Hello all, this is probably a very newbie question, as I'm very rusty and just getting back into some coding. I'm including some background so that my question has context.
Background:I'm working my way through
Network Programming with Go by Jan Newmarch and, among various issues with the code examples, ran into some confusion in 3.11 code example
Ping where the variable
addr is passed to
net.DialIP twice, as both
laddr and
raddr.
addr, err := net.ResolveIPAddr("ip4", os.Args[1])
...
conn, err := net.DialIP("ip4:icmp", addr, addr)
I imagine it will come as no surprise to at least some of you that when using this code to dial localhost it works just fine, but trying to dial
any other host results in errors (
Cannot assign requested address). Since I didn't (and still don't) understand what
laddr is doing I tried setting it to a resolved localhost, which gave me an "

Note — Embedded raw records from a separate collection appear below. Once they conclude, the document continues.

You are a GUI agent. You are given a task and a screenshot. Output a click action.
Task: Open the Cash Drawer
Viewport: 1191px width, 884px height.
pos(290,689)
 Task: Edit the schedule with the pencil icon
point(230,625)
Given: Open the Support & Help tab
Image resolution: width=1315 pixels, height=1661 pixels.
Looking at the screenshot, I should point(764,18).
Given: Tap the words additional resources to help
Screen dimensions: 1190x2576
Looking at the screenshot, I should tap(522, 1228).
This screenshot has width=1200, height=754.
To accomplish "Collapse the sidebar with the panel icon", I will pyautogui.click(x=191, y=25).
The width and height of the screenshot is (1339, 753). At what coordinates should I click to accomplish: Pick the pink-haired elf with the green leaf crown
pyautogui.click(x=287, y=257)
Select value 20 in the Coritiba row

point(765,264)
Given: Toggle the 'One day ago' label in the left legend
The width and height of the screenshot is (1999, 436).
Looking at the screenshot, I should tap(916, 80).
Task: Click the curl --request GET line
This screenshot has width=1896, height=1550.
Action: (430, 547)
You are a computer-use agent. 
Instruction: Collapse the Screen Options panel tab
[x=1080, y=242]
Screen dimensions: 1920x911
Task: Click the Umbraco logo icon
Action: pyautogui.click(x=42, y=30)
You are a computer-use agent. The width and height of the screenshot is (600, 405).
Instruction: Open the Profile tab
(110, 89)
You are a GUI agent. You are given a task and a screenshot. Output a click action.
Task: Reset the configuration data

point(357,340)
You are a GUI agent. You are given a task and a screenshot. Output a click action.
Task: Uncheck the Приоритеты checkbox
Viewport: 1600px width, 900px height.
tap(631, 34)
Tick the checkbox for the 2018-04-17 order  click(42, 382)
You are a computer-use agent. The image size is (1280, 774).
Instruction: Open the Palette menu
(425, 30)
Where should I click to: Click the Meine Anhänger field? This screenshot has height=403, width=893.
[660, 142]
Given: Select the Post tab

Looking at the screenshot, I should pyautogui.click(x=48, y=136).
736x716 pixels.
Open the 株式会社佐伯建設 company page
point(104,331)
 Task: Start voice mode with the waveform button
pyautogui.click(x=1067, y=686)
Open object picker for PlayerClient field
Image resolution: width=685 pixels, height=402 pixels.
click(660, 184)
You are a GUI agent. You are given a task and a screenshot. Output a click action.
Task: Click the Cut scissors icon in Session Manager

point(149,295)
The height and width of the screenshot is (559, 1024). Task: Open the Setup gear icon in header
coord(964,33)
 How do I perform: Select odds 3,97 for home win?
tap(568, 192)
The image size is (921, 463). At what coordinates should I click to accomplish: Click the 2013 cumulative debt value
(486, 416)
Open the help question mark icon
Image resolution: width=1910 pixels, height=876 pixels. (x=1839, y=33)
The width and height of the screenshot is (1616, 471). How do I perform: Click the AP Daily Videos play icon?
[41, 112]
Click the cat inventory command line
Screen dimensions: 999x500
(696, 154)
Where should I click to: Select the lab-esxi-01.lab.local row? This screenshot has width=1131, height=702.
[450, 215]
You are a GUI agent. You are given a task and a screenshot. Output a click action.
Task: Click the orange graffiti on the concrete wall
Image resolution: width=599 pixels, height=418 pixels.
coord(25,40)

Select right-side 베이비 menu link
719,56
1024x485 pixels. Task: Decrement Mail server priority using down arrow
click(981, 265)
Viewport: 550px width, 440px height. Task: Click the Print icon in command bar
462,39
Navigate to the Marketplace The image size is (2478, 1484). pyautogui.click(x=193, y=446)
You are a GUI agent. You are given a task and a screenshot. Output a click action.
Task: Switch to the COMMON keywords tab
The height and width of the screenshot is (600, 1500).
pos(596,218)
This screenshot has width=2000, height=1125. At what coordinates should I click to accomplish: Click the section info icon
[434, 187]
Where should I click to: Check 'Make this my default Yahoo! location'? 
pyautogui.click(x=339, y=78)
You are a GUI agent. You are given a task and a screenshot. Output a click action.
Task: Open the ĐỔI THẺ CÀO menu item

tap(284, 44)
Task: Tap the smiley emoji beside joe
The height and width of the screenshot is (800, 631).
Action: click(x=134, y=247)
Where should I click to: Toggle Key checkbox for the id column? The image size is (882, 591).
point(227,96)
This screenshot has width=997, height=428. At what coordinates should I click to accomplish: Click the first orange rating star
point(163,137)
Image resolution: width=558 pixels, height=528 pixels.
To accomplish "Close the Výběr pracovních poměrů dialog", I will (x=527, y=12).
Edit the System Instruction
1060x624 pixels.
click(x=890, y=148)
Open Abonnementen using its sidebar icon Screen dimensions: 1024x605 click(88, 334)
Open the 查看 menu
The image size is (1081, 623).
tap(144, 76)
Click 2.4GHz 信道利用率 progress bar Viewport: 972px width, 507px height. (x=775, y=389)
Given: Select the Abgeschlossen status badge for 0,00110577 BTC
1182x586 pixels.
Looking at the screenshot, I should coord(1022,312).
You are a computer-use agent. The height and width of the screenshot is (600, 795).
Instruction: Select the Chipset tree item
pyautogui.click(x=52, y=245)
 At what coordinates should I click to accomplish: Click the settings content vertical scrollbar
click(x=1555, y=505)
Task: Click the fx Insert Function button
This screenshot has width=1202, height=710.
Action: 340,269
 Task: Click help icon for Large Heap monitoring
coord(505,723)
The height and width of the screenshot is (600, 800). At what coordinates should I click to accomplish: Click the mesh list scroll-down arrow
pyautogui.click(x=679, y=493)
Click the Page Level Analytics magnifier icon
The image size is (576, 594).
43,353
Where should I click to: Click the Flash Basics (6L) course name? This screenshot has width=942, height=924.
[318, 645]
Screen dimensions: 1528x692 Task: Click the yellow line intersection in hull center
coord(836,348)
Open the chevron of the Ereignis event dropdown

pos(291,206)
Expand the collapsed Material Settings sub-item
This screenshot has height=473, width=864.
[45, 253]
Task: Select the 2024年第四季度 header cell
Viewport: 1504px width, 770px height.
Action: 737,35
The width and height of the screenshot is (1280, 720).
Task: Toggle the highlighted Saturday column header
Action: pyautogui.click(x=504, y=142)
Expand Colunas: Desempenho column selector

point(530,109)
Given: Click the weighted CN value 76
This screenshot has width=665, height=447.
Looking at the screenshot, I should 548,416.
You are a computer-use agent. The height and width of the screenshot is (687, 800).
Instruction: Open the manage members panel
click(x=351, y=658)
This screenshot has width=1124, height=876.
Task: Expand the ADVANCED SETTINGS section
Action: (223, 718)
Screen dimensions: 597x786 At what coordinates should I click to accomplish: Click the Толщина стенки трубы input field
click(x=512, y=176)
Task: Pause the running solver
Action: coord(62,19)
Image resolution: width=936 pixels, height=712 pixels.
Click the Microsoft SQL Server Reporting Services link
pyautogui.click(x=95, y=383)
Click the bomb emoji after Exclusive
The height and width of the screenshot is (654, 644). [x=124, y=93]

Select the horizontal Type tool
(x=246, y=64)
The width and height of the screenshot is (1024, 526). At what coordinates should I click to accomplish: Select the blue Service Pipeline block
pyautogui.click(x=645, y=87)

invalid parameter" error. Based on the documentation for
DialTCP I tried
nil, which works just fine and makes it possible to ping anywhere I like (within reason). So...
The question:
What, in the functions
net.DialIP, net.DialTCP, and
net.DialUDP, does the
laddr parameter do? I know it's short for "local address", but what is the meaning of "local"? Is it an alias for the
raddr, or is it supposed to be the IP address of the NIC? Is it something else entirely?